# PROVIDED DATA:
======

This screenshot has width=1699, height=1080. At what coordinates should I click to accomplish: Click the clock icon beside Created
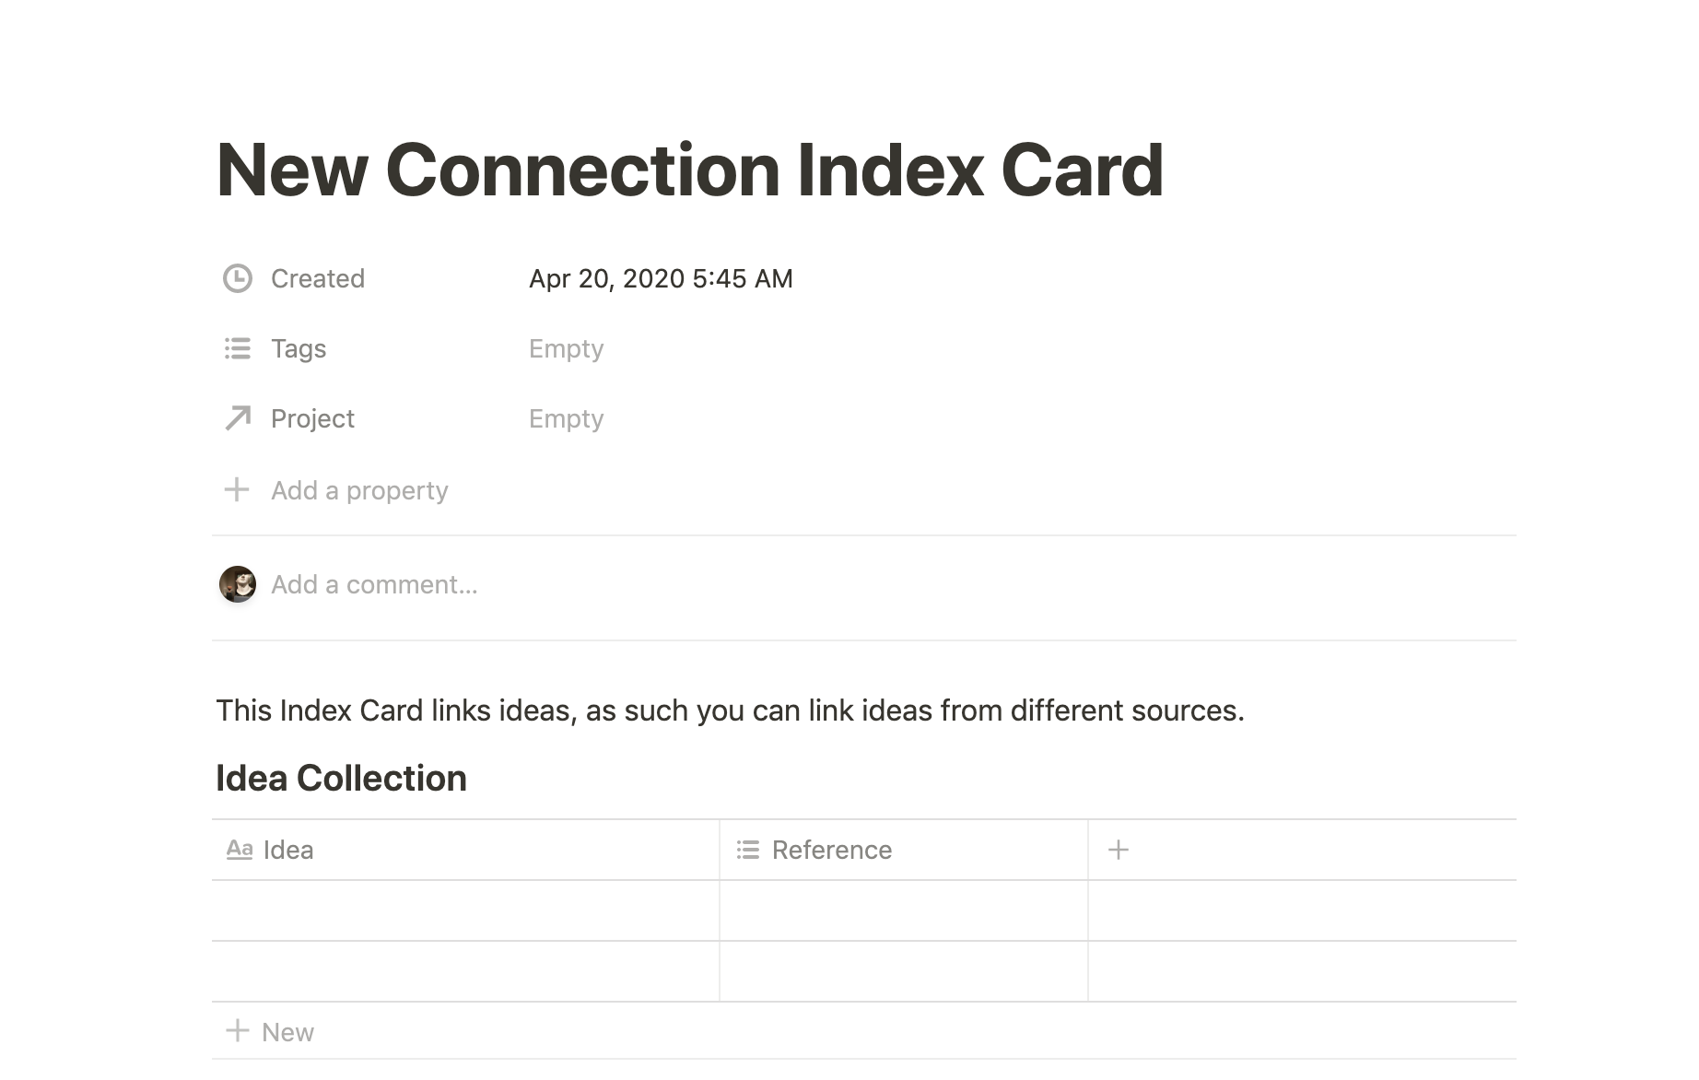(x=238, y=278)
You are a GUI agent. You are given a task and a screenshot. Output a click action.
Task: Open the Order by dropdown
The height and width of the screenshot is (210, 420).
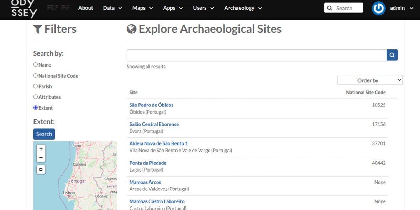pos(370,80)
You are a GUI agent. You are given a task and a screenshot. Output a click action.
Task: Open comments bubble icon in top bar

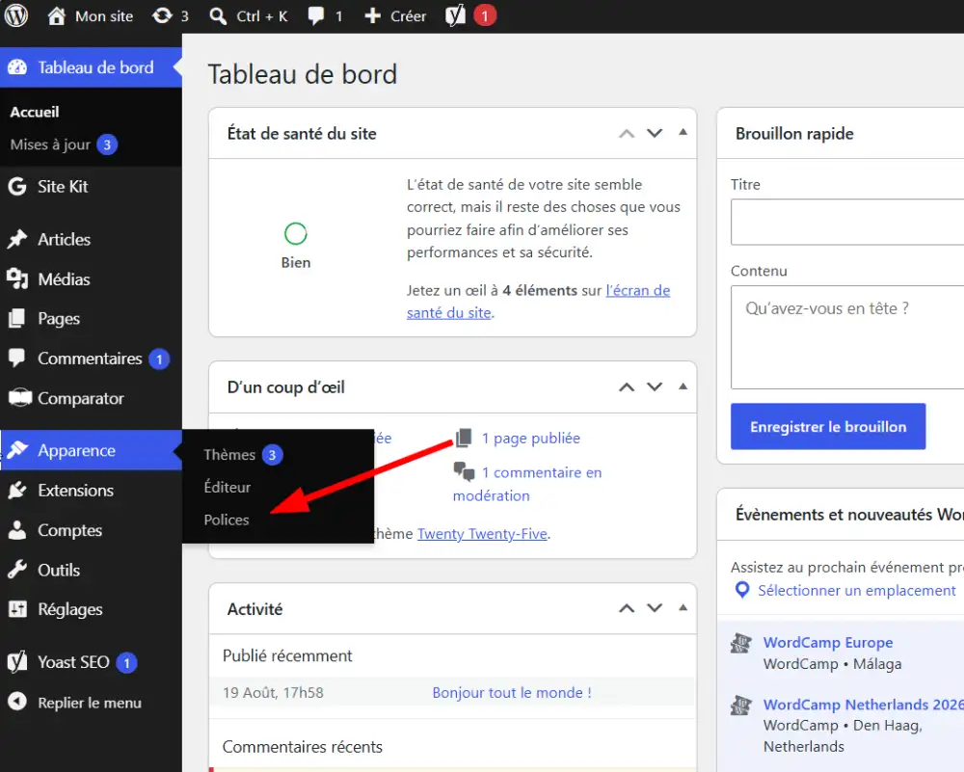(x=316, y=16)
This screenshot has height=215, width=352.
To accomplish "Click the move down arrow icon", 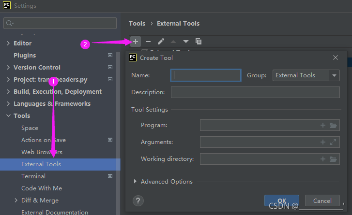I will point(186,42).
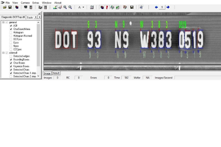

======

# TASK ITEM:
Nothing but the lines from the one containing "Task: Open the Order by dropdown" through the one containing "This screenshot has height=215, width=352." should appear, copied exactly from the material above and without pictures.

# ANSWER AREA:
Task: Open the Order by dropdown
The height and width of the screenshot is (210, 420).
pos(370,80)
You are a GUI agent. You are given a task and a screenshot. Output a click action.
Task: Open comments bubble icon in top bar

(x=316, y=16)
This screenshot has height=215, width=352.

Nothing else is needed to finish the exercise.